The meaning of trust is subject to the context: whether it be interpersonal relationships, business, or politics, the meaning specializes to that setting. Here we are discussing the conduct of science, and our collective trust in the findings or results—not the researcher, personally—and ultimately trust in the scientific institution. In every context, however, we can distinguish between simple trust, and authentic trust [S&F 2001]. We often think of simple trust first, upon hearing the word: that basic, unthinking trust that is taken for granted, trust by default, absence of suspicion, without scrutiny or reflection. This kind of trust is a poetic illusion, and it rarely exists. "Authentic trust is both reflective and honest with itself and others. […] Authentic trust is not opposed to distrust so much as it is in a continuing dialectic with it" {S&F, p.92].

labarba commented 2 years ago

I found an excellent source of support to my ideas in a Sep. 2020 talk by @rmcelreath: “Science as Amateur Software Development.”

Late in the talk [49:22 time mark], he draws an analogy between software engineering methods of unit testing and continuous integration and empirical science workflows. From expressing a theory as a probabilistic program, using an algorithm to prove that the analysis will be able to identify causal effects, and testing the pipeline with synthetic data sets, and doing all this with standard open source methods, “now you’re ready and we trust your pipeline; it’s time to put real data in it [and] of course it’s important that all of this history be open and available in a public repository so that people trust the analysis.”

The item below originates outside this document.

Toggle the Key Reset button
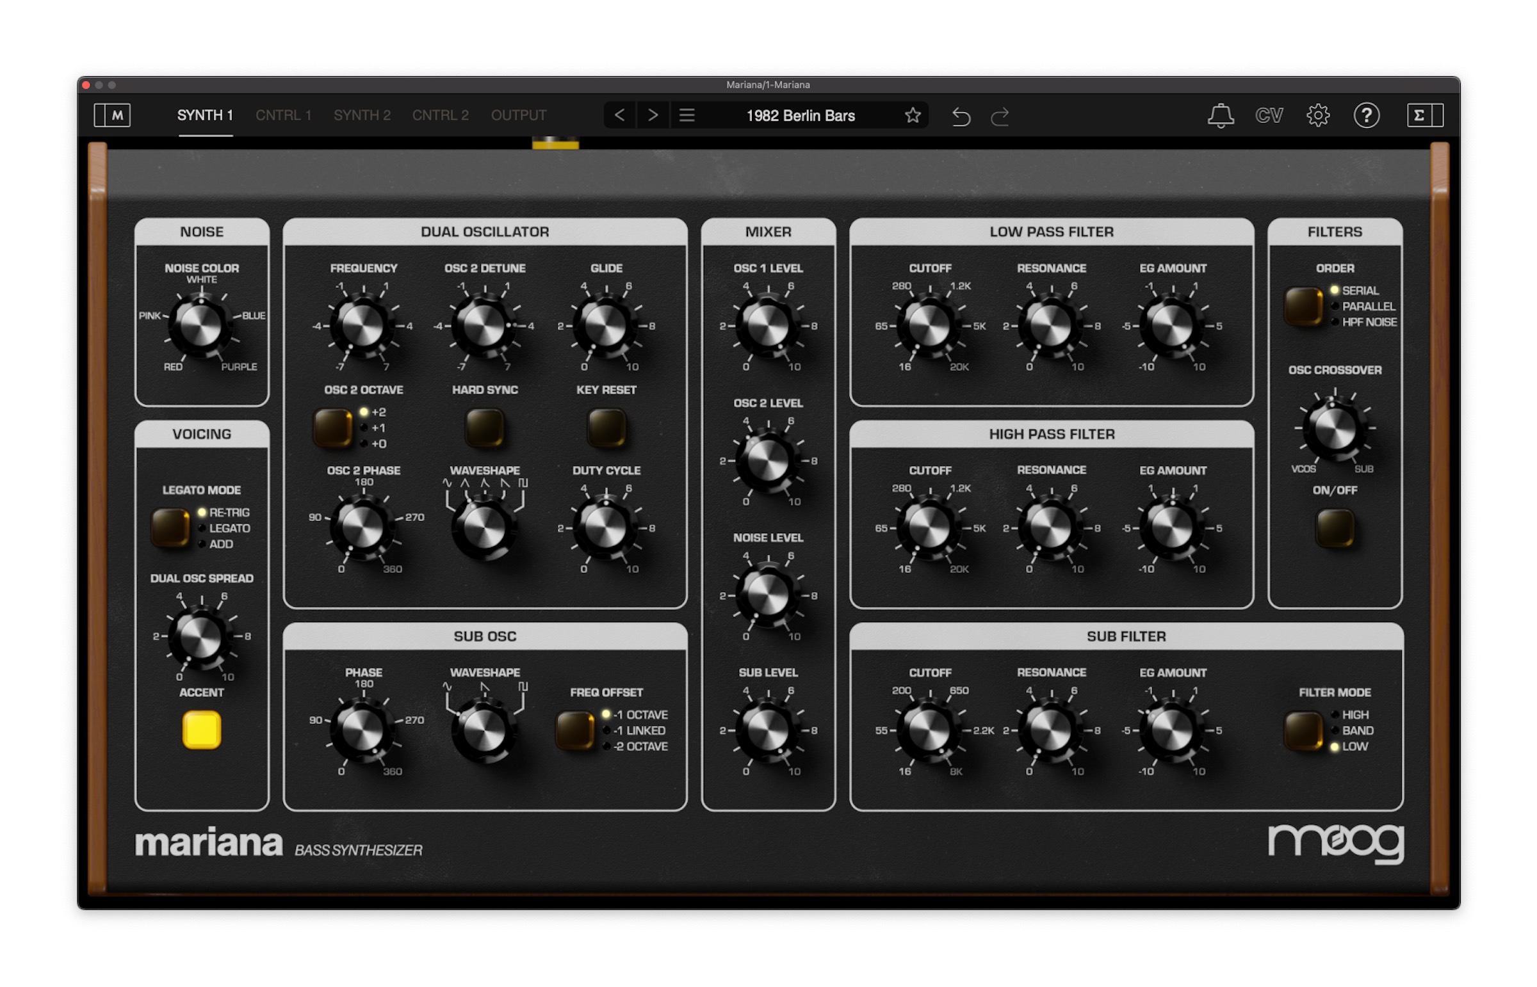click(x=606, y=427)
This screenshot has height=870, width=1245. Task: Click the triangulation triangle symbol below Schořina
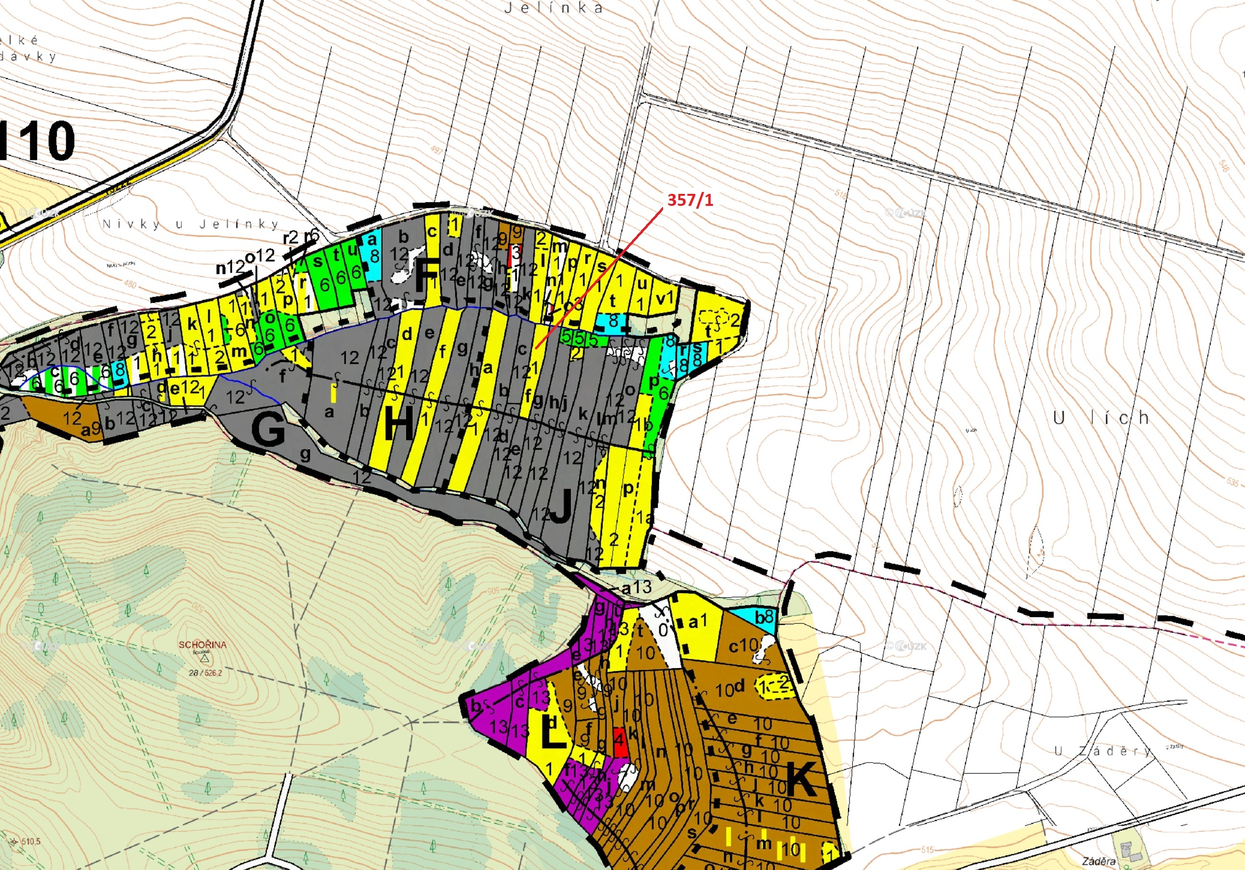204,659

[50:22 mark] "the big problem … in common between the endeavor of science and the endeavor of developing open source software to support science is in integrating work from different experts and doing it in a responsible way, and doing it transparently, in public so that people who come after us can can have some trust in what we've done and in our work and also when mistakes are discovered—and mistakes are always discovered—they can go back and find the source of the mistake and correct it and and learn from that…"

labarba commented 2 years ago

I have checked off the two items to address in the referee's critique, which I think I satisfied with the two recent commits.